Carbohydrates come in a variety of forms; the most abundant are sugars,
starches and fibre. The basis of the carbohydrate is the sugar molecule,
which is broken down into carbon, hydrogen and oxygen. The starches
and fibres are more complex chains of sugar, and as such, carbohydrates
are classified as simple and complex according to their molecular
structure.
Simple carbohydrates are fructose found in sugar, dextrose and sucrose,
corn and grape sugars, and sucrose, which is the chemical name for
granulated white sugar. The complex carbohydrates are composed of
three or more linked sugars. Simplistically simple sugars were declared
bad and complex carbohydrates good; however, that does not clarify
the issues in a meaningful way.
The digestive system does not differentiate in the way it handles
carbohydrates, for them to be used as an energy source they have to
be absorbed by the bloodstream, and the only way that that is possible
is if they are broken down into single sugar molecules. Glucose is
another word for the blood sugar and it has to be transported as a
single sugar unit or it is too big for the blood to transport it.

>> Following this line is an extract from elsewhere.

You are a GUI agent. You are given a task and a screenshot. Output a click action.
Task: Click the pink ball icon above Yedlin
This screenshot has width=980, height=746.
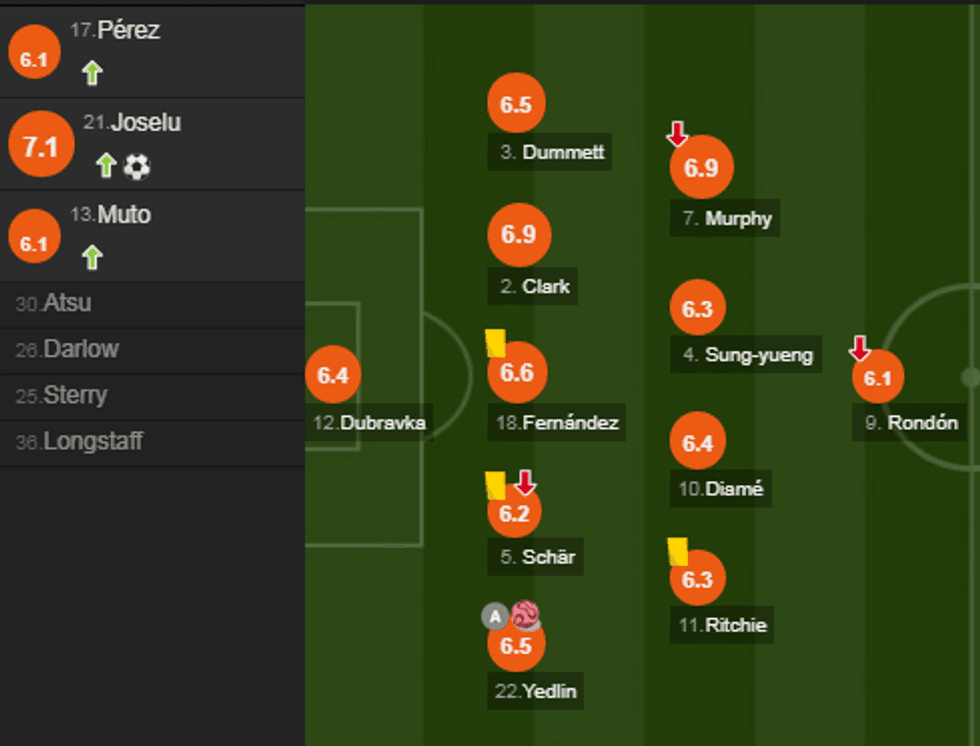point(525,615)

The exception here is fibre the body cannot break down fibre so it
passes through the digestive system largely untouched.
Foods, which have a high Glycemic index, release their glucose levels
into the blood very rapidly, in effect they cause the glucose levels
to spike erratically. This means that insulin production is affected.
White bread and baked potato are examples of high Glycemic foods.
Conversely low Glycemic foods such as brown rice release their sugars
in a stable manner and the spikes and the affect on insulin are avoided.
As a general rule the more processed a food is the more likely it
is to have a higher index, as processed food are stripped out of the
outer bran which was rich in fibre and the processed part which remains
is mainly the starchy inner germ.
The Glycemic index was not discovered until the nineteen nineties,
it was though in Doctor Atkins' day that all carbohydrates were the
same, and the body treated them all the same. In today's world with
the knowledge that we now possess, saying all carbohydrates are bas
is akin to insisting the earth is flat. The new mantra concerning
carbohydrates is that the foods with a low Glycemic index protect
the body against diabetes because they keep blood sugar stable.